# What you should do:
Look through the data below and report how many lines include "trash". Only the number should be given.

[Given data — start]

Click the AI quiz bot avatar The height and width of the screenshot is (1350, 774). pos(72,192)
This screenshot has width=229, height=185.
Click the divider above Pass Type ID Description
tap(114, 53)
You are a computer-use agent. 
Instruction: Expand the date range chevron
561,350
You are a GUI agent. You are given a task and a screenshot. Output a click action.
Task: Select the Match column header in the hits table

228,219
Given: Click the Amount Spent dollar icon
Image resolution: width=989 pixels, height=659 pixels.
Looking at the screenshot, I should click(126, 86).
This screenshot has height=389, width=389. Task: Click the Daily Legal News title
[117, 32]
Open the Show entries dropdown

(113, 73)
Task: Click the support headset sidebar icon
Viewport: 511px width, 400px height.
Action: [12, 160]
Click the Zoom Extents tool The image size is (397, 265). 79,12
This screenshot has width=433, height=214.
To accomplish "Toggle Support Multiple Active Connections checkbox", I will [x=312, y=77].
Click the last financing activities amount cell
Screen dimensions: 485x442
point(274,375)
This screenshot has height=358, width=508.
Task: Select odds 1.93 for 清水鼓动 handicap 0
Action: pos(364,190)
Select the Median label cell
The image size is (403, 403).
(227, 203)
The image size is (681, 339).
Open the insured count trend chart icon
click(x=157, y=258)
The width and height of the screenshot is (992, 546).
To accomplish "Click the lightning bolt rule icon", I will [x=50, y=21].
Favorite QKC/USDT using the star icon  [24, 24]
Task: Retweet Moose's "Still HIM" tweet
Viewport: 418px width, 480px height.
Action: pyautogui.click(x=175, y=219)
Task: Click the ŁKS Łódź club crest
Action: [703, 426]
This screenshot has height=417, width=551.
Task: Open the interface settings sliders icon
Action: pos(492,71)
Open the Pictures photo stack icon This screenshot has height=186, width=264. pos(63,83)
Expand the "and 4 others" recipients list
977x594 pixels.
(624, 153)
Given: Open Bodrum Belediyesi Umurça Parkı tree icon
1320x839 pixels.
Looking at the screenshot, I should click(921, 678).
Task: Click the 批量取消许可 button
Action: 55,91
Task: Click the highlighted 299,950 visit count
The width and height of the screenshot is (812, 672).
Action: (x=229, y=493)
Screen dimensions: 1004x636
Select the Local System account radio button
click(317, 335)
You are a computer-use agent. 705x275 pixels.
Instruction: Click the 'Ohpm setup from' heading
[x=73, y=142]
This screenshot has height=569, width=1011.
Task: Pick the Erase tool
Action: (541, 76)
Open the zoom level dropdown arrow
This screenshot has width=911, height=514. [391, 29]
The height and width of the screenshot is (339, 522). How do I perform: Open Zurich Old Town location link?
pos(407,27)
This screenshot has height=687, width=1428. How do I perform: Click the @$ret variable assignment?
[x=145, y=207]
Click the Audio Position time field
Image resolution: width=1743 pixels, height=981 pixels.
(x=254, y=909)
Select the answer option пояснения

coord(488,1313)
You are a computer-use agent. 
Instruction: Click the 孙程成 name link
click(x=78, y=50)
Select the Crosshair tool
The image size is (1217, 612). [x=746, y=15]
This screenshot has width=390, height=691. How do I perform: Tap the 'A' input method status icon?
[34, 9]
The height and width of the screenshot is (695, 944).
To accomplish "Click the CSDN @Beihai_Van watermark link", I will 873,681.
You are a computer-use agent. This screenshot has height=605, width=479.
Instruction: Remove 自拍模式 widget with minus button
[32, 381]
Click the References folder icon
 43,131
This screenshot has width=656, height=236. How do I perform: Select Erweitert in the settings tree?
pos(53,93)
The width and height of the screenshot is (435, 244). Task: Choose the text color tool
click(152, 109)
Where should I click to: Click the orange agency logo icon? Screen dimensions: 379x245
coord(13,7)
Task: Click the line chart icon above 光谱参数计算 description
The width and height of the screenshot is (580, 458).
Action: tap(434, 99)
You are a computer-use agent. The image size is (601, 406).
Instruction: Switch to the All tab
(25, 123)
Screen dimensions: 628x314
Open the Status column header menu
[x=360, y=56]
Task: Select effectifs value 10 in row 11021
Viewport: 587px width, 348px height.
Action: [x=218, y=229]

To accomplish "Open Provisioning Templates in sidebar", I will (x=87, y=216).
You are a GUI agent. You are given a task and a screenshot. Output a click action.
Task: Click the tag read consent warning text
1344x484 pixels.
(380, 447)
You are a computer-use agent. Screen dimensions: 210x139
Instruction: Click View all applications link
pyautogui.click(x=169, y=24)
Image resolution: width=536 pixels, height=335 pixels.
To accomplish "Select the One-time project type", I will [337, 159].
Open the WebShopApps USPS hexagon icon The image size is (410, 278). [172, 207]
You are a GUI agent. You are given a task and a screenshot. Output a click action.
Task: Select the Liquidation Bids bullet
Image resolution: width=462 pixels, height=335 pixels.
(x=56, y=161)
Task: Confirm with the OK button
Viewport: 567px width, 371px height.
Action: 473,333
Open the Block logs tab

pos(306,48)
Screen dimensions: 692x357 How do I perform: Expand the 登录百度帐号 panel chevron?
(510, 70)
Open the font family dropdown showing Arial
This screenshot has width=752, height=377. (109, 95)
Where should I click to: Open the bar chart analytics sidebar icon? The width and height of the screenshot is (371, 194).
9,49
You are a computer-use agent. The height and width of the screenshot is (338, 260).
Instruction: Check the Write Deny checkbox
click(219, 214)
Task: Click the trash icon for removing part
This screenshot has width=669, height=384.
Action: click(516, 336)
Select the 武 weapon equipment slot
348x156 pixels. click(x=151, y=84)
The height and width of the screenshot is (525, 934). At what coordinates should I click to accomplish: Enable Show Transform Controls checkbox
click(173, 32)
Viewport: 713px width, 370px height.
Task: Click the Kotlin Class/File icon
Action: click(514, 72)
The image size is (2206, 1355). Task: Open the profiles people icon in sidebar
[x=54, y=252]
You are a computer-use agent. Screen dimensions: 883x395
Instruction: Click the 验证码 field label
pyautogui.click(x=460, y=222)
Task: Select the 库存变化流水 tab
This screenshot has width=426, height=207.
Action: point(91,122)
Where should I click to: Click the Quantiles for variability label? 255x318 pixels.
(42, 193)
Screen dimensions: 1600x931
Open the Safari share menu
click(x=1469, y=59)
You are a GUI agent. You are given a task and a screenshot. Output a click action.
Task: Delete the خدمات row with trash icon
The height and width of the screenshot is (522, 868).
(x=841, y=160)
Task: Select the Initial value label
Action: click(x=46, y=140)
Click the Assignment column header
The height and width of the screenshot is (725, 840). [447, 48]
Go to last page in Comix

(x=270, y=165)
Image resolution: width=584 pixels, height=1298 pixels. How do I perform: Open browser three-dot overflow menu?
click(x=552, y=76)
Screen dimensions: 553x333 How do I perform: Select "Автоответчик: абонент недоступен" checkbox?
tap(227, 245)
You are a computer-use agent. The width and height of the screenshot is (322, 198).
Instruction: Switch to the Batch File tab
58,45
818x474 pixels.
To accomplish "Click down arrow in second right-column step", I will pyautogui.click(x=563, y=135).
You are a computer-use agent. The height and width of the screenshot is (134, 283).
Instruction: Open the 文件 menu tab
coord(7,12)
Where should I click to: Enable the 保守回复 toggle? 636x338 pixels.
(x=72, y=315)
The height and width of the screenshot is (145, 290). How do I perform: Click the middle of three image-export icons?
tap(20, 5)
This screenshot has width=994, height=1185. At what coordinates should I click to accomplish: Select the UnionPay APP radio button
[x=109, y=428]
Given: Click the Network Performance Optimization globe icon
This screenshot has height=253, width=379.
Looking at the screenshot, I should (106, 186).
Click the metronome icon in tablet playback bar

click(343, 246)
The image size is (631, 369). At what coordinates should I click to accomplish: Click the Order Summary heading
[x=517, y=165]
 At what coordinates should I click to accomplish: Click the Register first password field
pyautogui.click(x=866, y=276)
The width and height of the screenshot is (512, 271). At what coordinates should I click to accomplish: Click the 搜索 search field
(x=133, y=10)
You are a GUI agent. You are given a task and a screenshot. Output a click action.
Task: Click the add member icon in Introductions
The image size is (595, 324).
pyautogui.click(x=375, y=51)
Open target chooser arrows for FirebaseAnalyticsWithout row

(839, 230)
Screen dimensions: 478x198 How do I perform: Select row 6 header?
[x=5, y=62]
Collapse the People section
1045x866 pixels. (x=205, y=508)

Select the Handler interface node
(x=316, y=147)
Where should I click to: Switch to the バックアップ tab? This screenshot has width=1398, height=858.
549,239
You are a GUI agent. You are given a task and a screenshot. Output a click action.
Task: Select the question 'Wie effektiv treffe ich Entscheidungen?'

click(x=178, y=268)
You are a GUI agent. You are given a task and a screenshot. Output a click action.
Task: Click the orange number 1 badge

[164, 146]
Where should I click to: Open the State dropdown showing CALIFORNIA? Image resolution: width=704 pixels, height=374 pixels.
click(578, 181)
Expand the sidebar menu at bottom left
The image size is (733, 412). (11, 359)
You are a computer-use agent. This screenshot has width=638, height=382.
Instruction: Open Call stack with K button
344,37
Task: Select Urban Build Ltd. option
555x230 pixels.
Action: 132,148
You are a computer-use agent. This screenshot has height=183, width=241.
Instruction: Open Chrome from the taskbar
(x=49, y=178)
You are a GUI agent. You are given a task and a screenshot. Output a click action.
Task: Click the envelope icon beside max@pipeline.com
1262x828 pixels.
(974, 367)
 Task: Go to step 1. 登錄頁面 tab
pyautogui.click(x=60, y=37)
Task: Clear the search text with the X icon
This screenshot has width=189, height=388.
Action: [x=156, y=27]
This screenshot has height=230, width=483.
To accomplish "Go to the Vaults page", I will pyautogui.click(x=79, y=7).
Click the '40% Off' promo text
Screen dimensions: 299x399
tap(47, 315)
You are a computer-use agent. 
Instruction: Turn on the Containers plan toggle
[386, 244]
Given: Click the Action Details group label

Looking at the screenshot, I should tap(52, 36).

[Given data — finish]

# Result of the exercise:
2